4. When you fry, dredge food in flax, cornstarch, and nondairy milk.
Fried food is an important part of soul food culture: think fried chicken, hush puppies, and fried green tomatoes. Replacing the egg and dairy in a dredge (that’s the coating for fried food) is easy when you use ground flaxseed and cornstarch in place of the egg, and nondairy milk instead of regular. Replacing the meat is easy too! My favorite vegan swaps are cauliflower or oyster mushrooms for fried chicken. Make sure to give my Vegan “Chicken” and Waffles (pictured above) a try.
5. Fill up on beans.
Everyday soul food isn’t complete without beans. Kidney beans, butter beans (aka lima beans), and black-eyed peas are staples in most Southern diets. Beans are full of fiber and protein, and they add texture and flavor to any dish. Plus, they’re versatile and inexpensive. Hoppin’ John (pictured above) is a classic Southern black-eyed pea and rice dish that will leave you full, satisfied, and feeling truly nourished. I recommend buying dry or canned beans in bulk and cooking with them frequently.

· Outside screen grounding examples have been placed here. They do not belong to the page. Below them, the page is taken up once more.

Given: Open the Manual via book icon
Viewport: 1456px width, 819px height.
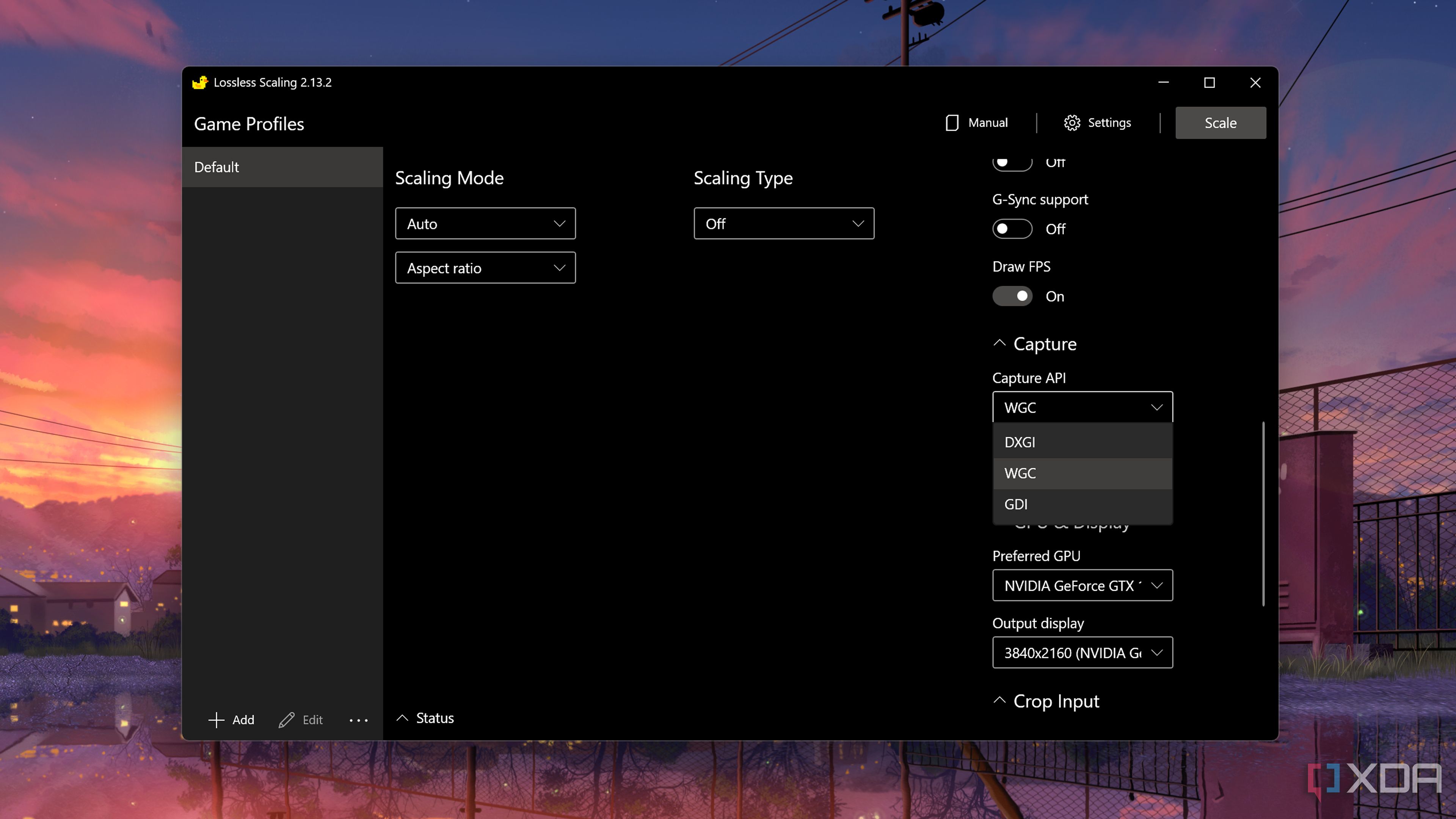Looking at the screenshot, I should [952, 122].
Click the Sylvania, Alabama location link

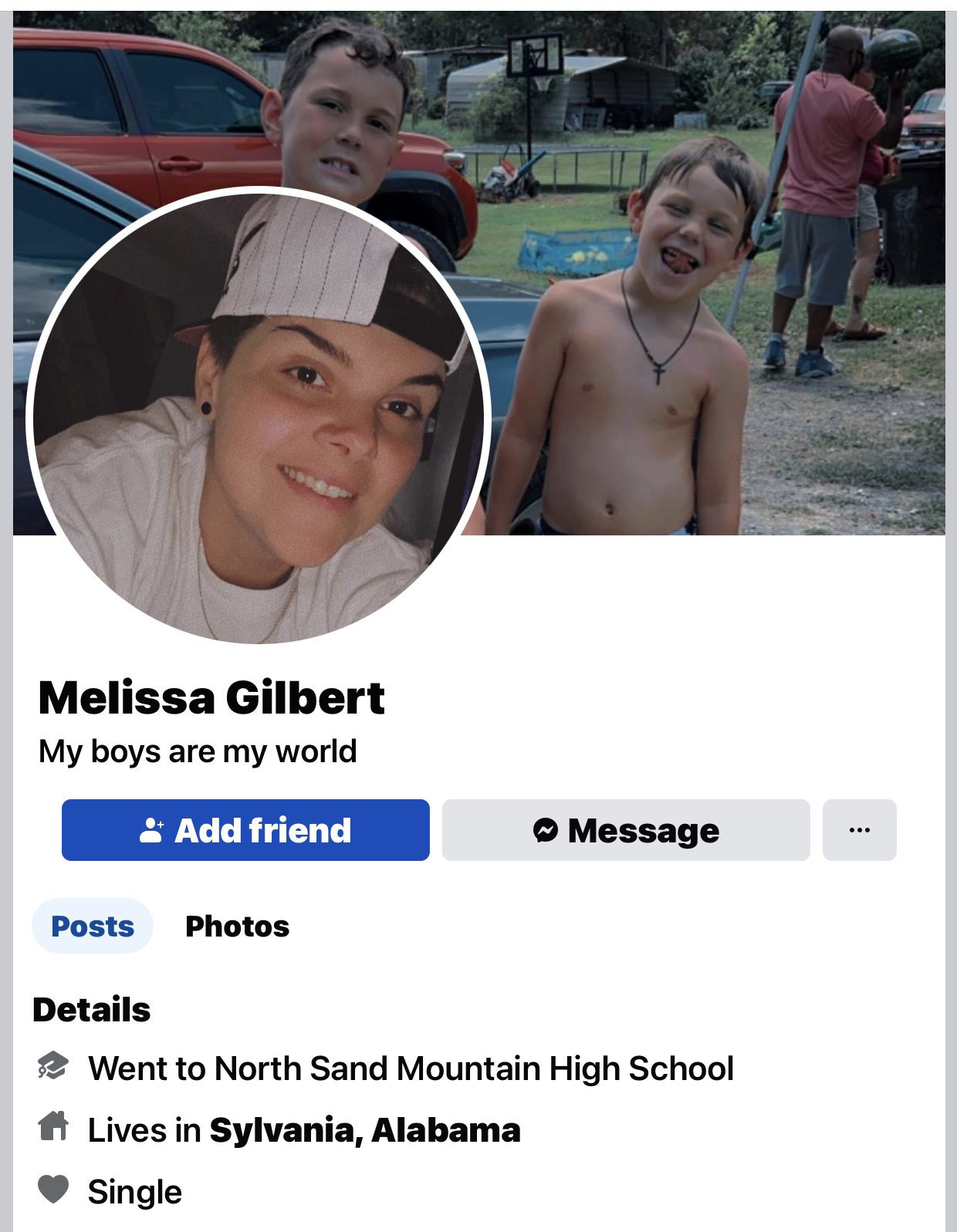365,1130
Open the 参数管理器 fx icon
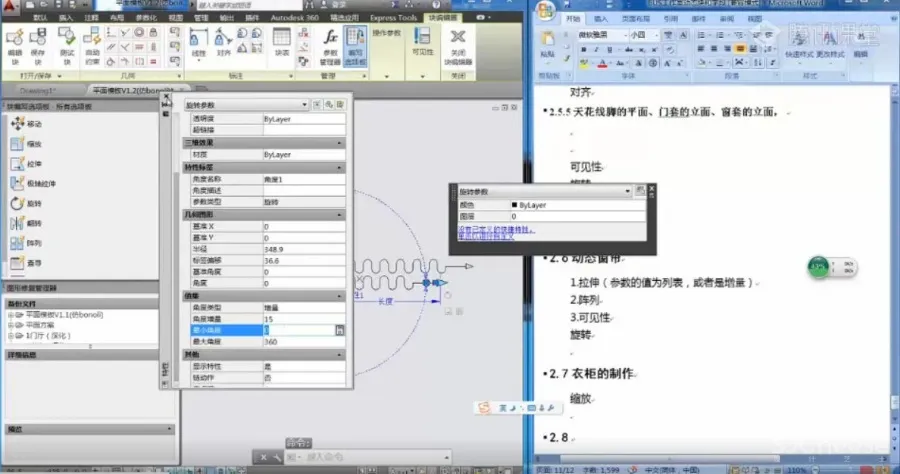Image resolution: width=900 pixels, height=474 pixels. [331, 42]
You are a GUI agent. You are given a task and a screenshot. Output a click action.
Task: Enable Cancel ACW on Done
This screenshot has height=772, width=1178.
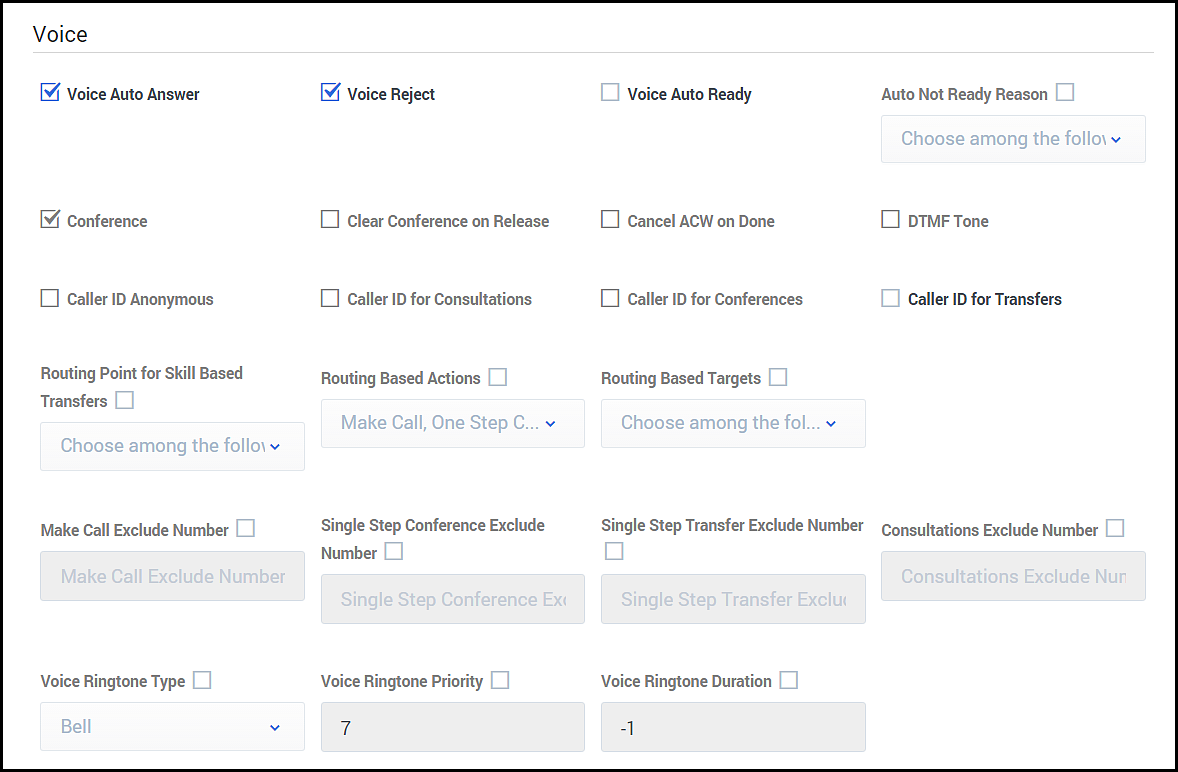610,220
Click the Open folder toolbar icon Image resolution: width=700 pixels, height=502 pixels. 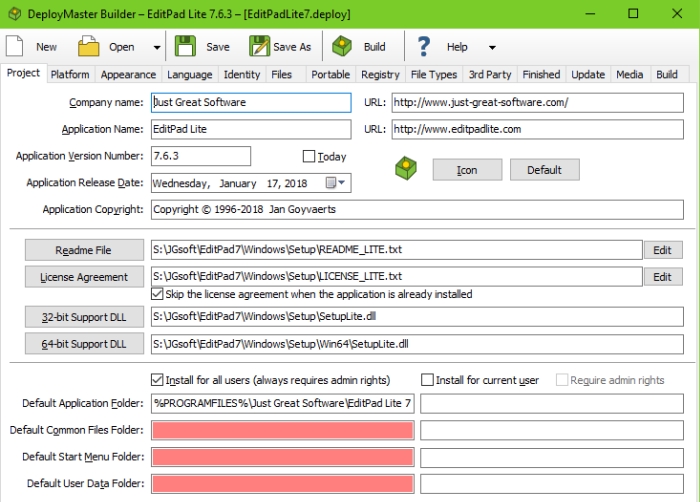[89, 46]
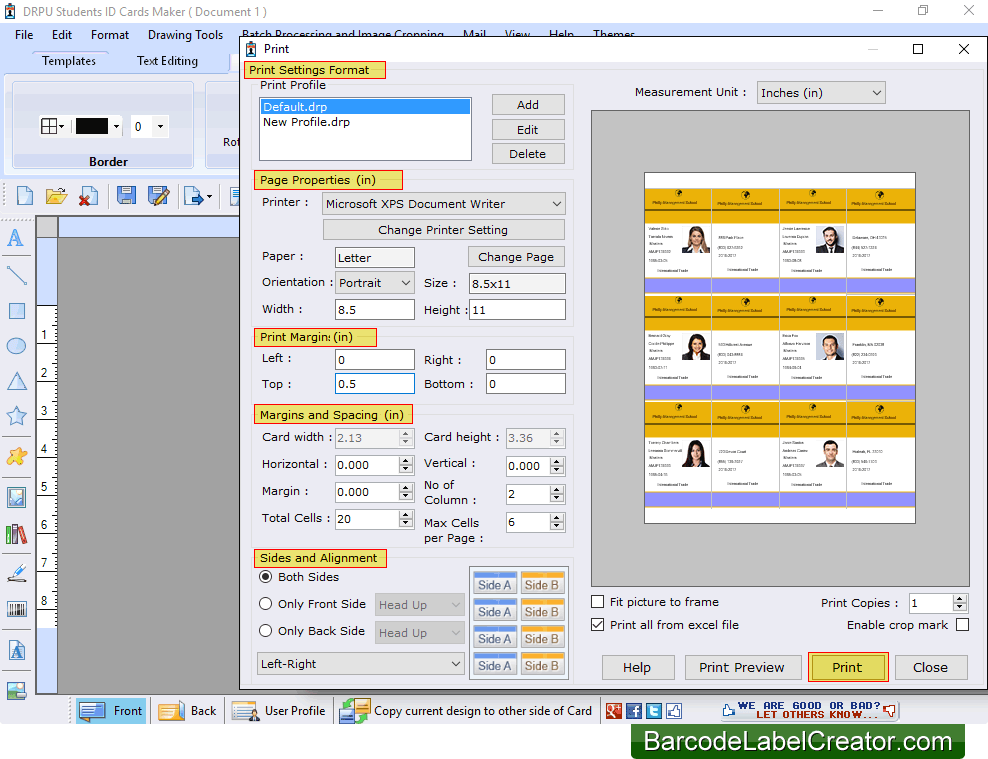Image resolution: width=988 pixels, height=759 pixels.
Task: Open the Image insert tool
Action: point(16,496)
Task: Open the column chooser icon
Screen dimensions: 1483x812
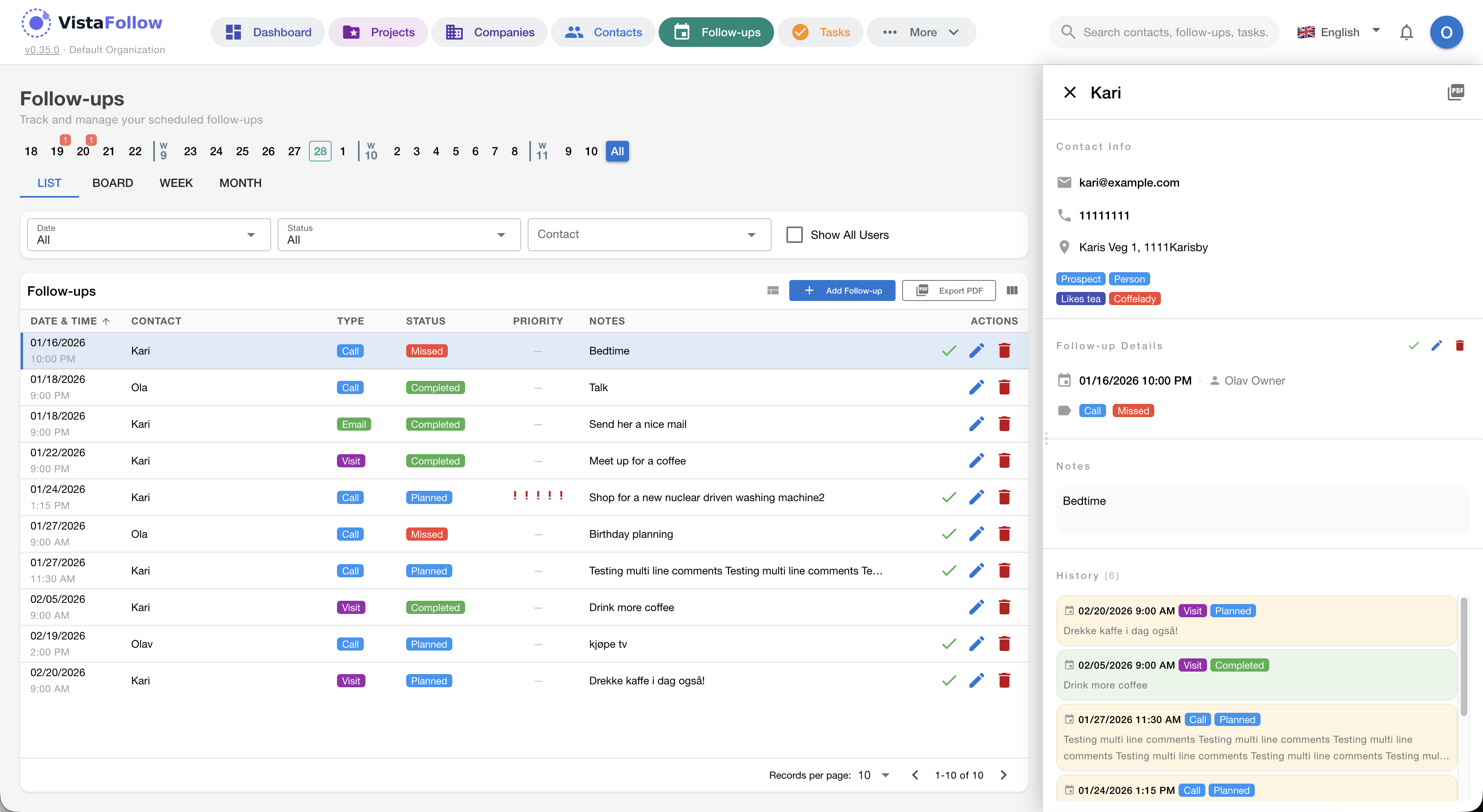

6. Sweet potatoes, always!
Sweet potatoes have been my favorite food for longer than I can remember, and they play a huge role in soul food. I love their flavor and texture, but I also love their versatility in cooking. You can add mashed sweet potatoes to some baked goods in place of eggs, or to replace some of the oil. You can also use less added sugar when baking with sweet potatoes because they have so much sugar naturally. My Sweet Potato Pecan Cinnamon Rolls (pictured above) make the perfect breakfast treat.